|
|
N°201, 29 октября 2008 |
|
ИД "Время" |
|
|
|
|
Втертый в вечность
Оскар Рабин в Третьяковской галерее
Выставка в ГТГ на Крымском валу, созданная при участии некоммерческой организации «Ты и искусство», называется «Три жизни Оскара Рабина». Она посвящена его восьмидесятилетию. Сам художник так представил три жизни. «Первая жизнь -- с моего рождения и до смерти Сталина... После смерти Сталина началась моя вторая жизнь, и в этой второй жизни я смог проявить себя и реализовать как художник, не кривя душой и не подделываясь под официальное искусство.... Эта жизнь продолжилась до 1978 года, когда я оказался невольными эмигрантом в Париже... Вот уже 30 лет в моей третьей жизни я имею возможность спокойно работать и заниматься своим призванием, опираясь на творческий багаж, который был найден и сформирован в России». Этими словами открывается роскошный каталог выставки, изданный Русским музеем.
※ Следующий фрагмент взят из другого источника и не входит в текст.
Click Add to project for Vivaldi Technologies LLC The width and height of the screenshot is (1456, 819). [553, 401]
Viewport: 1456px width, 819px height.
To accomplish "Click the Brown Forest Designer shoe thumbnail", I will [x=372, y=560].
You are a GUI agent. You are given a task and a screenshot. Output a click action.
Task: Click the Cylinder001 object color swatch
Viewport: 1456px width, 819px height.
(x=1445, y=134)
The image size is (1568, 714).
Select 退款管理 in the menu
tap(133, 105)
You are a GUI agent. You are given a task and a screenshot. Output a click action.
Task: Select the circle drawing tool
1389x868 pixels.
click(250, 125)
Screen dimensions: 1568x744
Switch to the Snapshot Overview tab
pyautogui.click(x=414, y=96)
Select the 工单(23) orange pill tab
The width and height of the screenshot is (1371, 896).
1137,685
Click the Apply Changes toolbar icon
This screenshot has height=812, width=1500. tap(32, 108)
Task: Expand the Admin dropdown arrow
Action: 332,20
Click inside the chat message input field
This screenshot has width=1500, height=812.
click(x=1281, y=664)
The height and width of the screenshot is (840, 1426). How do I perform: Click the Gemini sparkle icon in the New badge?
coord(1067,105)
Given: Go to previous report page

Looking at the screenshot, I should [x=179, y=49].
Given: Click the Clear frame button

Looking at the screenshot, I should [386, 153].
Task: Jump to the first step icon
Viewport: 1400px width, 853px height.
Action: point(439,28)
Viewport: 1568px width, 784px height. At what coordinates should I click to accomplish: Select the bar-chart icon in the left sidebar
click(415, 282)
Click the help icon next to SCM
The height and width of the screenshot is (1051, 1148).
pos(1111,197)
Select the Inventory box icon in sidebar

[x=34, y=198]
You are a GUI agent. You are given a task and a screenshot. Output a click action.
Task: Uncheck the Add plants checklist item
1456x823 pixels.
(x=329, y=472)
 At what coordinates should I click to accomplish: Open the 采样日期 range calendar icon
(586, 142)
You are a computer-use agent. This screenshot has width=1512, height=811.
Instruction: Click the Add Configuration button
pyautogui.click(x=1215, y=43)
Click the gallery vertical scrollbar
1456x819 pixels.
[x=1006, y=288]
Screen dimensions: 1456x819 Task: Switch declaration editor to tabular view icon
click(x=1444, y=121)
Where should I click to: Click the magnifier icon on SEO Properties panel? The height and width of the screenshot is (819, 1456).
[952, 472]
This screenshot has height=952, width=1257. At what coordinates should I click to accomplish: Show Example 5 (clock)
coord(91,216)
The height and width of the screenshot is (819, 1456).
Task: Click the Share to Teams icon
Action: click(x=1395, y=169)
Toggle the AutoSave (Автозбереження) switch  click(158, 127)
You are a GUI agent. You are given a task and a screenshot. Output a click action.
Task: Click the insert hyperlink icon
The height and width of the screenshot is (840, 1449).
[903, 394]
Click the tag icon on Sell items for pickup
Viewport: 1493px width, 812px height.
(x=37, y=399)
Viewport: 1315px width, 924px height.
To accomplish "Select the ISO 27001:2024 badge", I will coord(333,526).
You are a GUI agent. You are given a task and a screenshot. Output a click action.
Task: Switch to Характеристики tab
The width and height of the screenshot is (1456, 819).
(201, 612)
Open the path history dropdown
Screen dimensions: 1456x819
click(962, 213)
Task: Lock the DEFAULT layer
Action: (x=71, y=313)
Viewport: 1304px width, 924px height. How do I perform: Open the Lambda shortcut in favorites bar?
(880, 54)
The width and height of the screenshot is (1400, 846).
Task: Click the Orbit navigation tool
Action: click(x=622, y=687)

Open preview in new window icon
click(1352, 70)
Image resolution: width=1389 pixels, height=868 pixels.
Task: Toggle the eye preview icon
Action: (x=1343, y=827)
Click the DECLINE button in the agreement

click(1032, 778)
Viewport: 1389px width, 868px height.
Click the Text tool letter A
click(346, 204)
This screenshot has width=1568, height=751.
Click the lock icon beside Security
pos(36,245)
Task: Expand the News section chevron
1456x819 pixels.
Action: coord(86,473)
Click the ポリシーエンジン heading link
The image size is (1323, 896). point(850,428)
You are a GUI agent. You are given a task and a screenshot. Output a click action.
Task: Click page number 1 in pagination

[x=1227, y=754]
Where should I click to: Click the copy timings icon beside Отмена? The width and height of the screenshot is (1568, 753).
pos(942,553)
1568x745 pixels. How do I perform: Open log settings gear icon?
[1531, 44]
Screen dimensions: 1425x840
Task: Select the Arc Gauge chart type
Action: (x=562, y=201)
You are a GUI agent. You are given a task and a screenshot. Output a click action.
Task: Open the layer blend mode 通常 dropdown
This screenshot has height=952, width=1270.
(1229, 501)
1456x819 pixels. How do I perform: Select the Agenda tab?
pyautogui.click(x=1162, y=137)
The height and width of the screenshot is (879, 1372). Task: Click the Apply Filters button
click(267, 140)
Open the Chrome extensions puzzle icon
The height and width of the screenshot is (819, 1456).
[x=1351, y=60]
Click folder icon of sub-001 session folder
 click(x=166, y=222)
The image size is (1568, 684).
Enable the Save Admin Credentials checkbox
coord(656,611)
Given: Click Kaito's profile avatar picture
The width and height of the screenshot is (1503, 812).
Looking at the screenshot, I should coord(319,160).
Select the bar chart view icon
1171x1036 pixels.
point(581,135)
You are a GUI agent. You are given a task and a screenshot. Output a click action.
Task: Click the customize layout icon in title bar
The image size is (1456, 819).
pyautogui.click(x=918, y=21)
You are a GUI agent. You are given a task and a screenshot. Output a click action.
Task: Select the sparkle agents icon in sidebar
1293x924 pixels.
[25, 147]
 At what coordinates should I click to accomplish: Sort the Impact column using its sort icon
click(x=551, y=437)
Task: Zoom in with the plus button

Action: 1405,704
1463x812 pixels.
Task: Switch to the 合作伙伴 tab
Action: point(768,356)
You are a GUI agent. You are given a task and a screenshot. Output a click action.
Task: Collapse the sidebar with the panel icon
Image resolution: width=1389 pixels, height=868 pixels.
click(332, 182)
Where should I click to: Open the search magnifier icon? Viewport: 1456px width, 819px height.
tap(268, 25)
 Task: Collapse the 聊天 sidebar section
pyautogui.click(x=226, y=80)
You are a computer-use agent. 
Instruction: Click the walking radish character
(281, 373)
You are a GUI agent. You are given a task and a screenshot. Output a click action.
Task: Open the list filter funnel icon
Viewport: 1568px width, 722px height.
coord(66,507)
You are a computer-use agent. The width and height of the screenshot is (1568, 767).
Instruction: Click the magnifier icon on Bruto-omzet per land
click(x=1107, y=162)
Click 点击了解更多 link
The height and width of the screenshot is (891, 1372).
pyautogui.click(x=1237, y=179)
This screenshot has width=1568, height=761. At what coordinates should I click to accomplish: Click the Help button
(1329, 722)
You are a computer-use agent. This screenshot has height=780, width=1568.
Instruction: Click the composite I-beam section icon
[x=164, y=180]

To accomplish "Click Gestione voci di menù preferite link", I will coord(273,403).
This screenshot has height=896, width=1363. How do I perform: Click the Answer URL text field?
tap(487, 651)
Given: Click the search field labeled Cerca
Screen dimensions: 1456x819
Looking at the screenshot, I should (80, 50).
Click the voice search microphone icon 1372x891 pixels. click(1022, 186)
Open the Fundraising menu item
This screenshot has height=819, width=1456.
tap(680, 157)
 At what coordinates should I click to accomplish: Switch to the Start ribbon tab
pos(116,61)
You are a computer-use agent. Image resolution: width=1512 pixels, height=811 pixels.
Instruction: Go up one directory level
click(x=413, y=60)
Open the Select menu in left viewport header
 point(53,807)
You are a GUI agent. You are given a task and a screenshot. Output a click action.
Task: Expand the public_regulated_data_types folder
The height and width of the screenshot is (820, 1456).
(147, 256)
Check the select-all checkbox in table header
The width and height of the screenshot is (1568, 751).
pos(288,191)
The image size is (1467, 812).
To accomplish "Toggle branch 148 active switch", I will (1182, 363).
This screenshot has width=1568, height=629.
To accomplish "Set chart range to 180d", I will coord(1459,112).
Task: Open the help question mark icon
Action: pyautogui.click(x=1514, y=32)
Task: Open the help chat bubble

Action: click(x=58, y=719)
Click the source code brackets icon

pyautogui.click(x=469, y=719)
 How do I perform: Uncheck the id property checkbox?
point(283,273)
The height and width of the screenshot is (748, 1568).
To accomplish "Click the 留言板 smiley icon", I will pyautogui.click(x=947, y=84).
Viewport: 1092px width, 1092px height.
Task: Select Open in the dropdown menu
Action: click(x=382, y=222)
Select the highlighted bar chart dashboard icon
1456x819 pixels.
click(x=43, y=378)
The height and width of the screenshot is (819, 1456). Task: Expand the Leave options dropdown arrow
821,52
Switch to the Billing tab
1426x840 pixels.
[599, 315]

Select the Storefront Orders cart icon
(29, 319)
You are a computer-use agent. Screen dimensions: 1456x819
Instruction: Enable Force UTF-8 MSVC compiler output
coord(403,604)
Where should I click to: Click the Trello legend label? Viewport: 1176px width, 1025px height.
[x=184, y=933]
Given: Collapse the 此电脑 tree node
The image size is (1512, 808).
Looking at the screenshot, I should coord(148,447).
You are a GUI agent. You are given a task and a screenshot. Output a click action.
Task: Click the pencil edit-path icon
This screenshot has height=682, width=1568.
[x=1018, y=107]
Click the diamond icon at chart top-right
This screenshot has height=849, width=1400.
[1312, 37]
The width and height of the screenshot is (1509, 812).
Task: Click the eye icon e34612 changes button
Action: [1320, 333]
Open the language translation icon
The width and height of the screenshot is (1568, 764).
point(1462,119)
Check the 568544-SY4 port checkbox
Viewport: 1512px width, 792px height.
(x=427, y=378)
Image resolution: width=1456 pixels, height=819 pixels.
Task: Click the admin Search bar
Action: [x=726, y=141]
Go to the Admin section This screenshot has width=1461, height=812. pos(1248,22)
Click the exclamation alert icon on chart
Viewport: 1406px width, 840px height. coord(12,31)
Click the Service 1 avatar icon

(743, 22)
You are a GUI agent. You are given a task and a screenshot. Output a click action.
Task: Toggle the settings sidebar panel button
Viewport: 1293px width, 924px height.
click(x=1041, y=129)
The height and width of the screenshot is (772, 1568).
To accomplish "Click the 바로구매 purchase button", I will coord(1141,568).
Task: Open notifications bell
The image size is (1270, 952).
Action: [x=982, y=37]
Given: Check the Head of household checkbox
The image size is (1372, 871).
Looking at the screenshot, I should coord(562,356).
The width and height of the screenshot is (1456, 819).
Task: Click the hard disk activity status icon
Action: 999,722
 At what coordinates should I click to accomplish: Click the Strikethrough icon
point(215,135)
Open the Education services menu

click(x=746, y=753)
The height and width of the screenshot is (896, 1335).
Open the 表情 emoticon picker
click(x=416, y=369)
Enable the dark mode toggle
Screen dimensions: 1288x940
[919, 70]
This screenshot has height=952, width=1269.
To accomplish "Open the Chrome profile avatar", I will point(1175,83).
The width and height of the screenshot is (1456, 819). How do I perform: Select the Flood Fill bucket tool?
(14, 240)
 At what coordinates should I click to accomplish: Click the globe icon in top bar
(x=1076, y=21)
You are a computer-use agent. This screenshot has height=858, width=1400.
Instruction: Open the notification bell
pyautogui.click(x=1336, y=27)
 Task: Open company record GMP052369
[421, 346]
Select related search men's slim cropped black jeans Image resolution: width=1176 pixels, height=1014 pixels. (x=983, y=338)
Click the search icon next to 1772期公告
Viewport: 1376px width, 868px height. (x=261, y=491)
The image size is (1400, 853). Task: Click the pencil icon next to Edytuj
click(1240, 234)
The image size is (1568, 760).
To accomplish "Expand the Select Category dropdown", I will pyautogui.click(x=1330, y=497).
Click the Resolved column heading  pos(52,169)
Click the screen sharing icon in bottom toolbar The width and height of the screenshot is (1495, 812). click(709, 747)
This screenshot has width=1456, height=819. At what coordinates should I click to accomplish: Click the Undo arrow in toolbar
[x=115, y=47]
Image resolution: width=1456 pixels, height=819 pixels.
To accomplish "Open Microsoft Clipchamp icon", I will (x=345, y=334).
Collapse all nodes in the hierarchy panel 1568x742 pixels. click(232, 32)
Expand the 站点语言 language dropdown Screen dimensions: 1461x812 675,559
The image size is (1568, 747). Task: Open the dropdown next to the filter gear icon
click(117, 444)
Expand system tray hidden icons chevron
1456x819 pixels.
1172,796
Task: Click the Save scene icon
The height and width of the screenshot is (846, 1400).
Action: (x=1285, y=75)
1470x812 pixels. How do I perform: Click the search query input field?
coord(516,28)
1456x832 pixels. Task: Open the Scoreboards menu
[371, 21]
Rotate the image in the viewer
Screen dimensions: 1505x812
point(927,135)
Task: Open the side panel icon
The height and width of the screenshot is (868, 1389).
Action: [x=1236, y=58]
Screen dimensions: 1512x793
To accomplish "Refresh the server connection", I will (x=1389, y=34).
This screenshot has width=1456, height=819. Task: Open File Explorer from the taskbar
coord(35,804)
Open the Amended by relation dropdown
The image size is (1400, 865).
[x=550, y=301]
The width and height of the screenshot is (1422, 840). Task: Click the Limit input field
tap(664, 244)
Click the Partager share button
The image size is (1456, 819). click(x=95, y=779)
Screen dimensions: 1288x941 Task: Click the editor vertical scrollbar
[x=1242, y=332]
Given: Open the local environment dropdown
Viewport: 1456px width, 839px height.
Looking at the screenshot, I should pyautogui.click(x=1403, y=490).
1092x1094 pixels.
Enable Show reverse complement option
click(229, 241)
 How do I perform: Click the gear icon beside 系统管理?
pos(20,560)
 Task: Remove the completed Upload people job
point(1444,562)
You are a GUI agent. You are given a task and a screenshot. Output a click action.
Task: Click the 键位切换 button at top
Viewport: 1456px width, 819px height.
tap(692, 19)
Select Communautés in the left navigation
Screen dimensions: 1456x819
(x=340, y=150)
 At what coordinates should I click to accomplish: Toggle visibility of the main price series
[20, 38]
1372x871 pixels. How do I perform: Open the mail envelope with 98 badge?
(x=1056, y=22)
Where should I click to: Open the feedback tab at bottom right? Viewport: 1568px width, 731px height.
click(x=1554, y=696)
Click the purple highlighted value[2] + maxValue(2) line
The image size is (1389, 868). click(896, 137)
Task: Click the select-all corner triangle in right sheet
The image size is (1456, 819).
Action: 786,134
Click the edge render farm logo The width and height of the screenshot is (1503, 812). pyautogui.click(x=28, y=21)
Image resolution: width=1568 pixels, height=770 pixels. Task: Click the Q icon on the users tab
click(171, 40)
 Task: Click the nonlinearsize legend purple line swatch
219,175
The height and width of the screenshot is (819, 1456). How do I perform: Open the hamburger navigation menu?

Тщательно отобранные на выставку работы (большинство, конечно, из западных музеев и частных собраний) убеждают, что творчество Рабина преломляет в себе вязкую тему экзистенциальной неприкаянности в российском искусстве. Рабин учился у Евгения Кропивницкого, создавшего «лианозовскую группу» (по месту жительства у станции Лианозово многих художников). Впрочем, объединяло всех скорее общее ощущение времени, а не приверженность единому методу. Другой великий лианозовец поэт Всеволод Некрасов вспоминает, что «...была и не группа, не манифест, а дело житейское, конкретное...».
Неприкаянный в первую свою жизнь Рабин оказался скитальцем и в творчестве. Он сам признается в любви к Саврасову, Левитану, Туржанскому. Но тот морок барачного быта грязной лианозовской окраины Москвы, пиитом которого стал Рабин, пропитан впечатлениями и от других встреч. Ну, например, от странствия в раненый мир Павла Андреевича Федотова. Помните, «Игроки», или «Анкор, еще, анкор»? Там по-расейски бессмысленно убиваемое время душит пространство, которое в буквальном смысле корчится и горячечно бредит. А все ведь тоже узнаваемые артефакты будней -- утлые комнатки, тускло горящие свечки, избушки в оконце. Похожий на Рабина мирок. Зяглянуть в бездну российского безвременья страшно. Федотов погиб. Рабин выжил. Потому, наверное, что призвал к себе в союзники тех, кого искусствовед-профессор Валерий Турчин называет «художниками еврейского пессимизма», Марка Шагала, например. Вот ведь посмотрим живопись «классического» лианозовского Рабина 60--70-х: и небо у него свинцовое, и ржавая земля, и неверный свет в окошках. И черные, как кляксы, бесенята-кошки, и жирная селедка на первом плане зырит кровавым глазом, и кажется, что живопись дышит тяжким ликероводочным перегаром. И впору вешаться. А вот что-то держит в ожидании преображения, какая-то светлая шагаловская грусть, оксюморон какой-то о мрачной светлоте. Сама субстанция живописи отчетливо ассоциируется с плотным густым витражным сиянием. И в общем-то так же, как у Шагала или Норштейна, жмется в его картинах что-то такое уютное, сердешное, теплое, что неотменимо как малая родина с обшарпанной вывеской продовольственного магазина и брехней бездомных собак. Спасительный еврейский пессимизм!
После отъезда в третью жизнь, в Париж, в творчестве Рабина, возможно, начался новый этап странствий. Вроде бы все осталось то же: набухшая черноземом сезаннистско-фальковско-лианозовская палитра, втертые в этот чернозем артефакты «русского поп-арта» (так Оскар Рабин назвал свою картину 1964 года): селедка, обрывки газет, куски колбасы, этикетки согревающих напитков... Но возникло чувство отчужденного отчаяния. И оно появилось из-за вторжения в мир Рабина самой что ни на есть настоящей поп-артистской вымороченности, когда уже ничего не жалко и предметный мир (теперь чаще с пластиковыми французскими бутылочками) вываливается в гниющую помойку. Одновременно более изощренно в третьей жизни Рабин обращается к авангардистскому формообразованию, к поэтике футуризма. Некоторые его работы с вделанными в холст досками шлют привет контррельефам Татлина. Вбитые реечками диагонали, кресты и квадраты среди ярких красочных синкоп вспоминают о кубофутуризме и супрематизме.
Многие работы Рабина разных лет представляют портреты его самого и его супруги художницы Валентины Кропивницкой героями старой живописи или газетных фотографий. Ощущение, что эти образы втерты в чернозем его полотен так же основательно, неотменимо, навсегда, как и другие артефакты нашего быта, что образуют вечный жизни круг.